Natural humans are certainly poorly suited for interstellar travel, but it may be that other kinds of life are more tolerant of it, or have redesigned some members of their species to handle it.
I don’t want to be rude but this isn’t correct as far as my understanding. I’m no expert, so I’m not confident in my ability to describe exactly how… But the phrase “you may travel ~9 light years to Sirius in a matter of months from your perspective, but 10 years pass for everyone else.” I don’t think that is correct exactly.
Again not trying to be rude and I am very happy to be corrected but I want to understand it.
The time dilation effect is pretty well known and comes naturally from the equations of the General Relativity Theory.
It’s also been proven experimentally in particle accelerators (like CERN) when particles with at rest very short and well known half-lives (i.e. they natural break down into other particles some time after being created) lasted a lot longer (from our point of view) when travelling at near light speed.
However that effect only really starts getting noticeable without special equipment when the speed something is travelling at is getting near the speed of light (something like 90% or more of light speed).
This works correctly for the example of the previous poster because the distance to Sirius is given in light-years, which is literally the number of years that takes light (which by definition travels at the speed of light) to travel that distance.
(By the way, from the same equations from were you get time dilation comes that from the point of view light the trip is instantaneous)
So yeah, travelling a distance of that takes light 9 years to travel would be theoretically possible to do so fast (near light speed) that it would seem for those doing the trip to only take a few months (even though for those outside it would still seem to take longer than 9 years - as it takes light 9 years to get there so something at sublight speeds would take longer than the 9 years that takes for light).

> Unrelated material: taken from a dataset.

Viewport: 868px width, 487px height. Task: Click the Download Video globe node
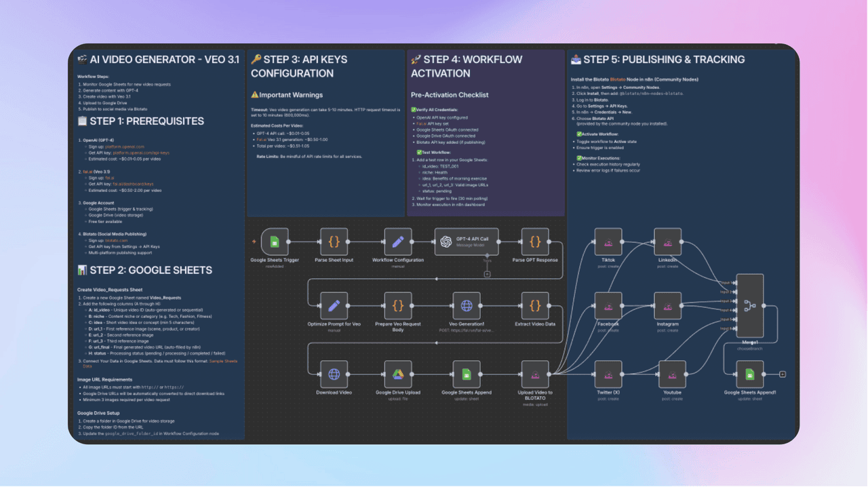pos(334,374)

Yeah, this is highly counter intutive so it “feels” wrong. If fact, the whole General Theory Of Relativity is highly counter intuitive. Yet, quite independently of what intuition (which is just a destilation of our personal experience) tells us, all that we’ve been able to observe so far in applicable situations is things happenning as predicted by that theory, not “intuition”.
I’ll put it another way then: any information you intended to send back after you arrive in Sirius would take ~9 years to arrive back home. Due to causality, this means that you cannot interact with Earth in any way for – at minimum – 9 years. However, from your perspective, you accelerated at let’s say 10 Gs (speed increased by 98 meters per second every second), until you were half-way to Sirius, which will take about 5 months. Then you decelerated at -10 Gs to arrive with 0 speed, another 5 months. You perceive only 10 months of travel, but you are now 9 light-years from home.

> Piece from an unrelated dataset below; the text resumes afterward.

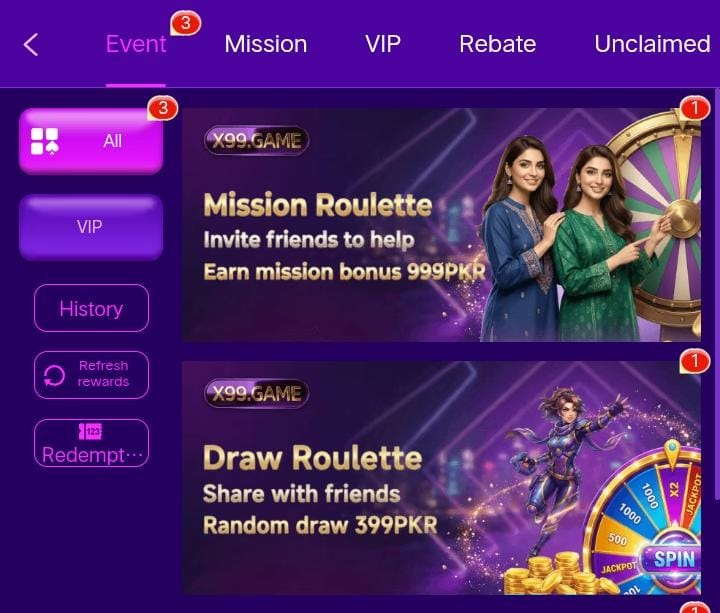Select the Rebate tab

[x=498, y=44]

The math is not the part which is difficult, and requires only a basic understanding of relativistic physics. The issue is maintaining 10 Gs of constant acceleration for 10 months.

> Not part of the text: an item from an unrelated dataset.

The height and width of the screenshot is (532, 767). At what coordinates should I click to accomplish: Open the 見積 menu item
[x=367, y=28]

Yeesh I’m just not good at that kind of stuff. Time dialation is what is making this hard for me to wrap my head around, but basically the big issue with this method of travel is you need infinite energy (which might be something these ships somehow do) and its like fast forwarding into the future, so even if you go back immediately it will be like you were gone ~18 years but only experience less than 2.
It is certainly an interesting thing to think about, but sounds depressing in practice. If this is the practical way that some beings have traveled here, I feel like we are missing a piece of the puzzle for long distance space travel. Maybe they have a way to do something about time dilation. Or maybe they just don’t ever die…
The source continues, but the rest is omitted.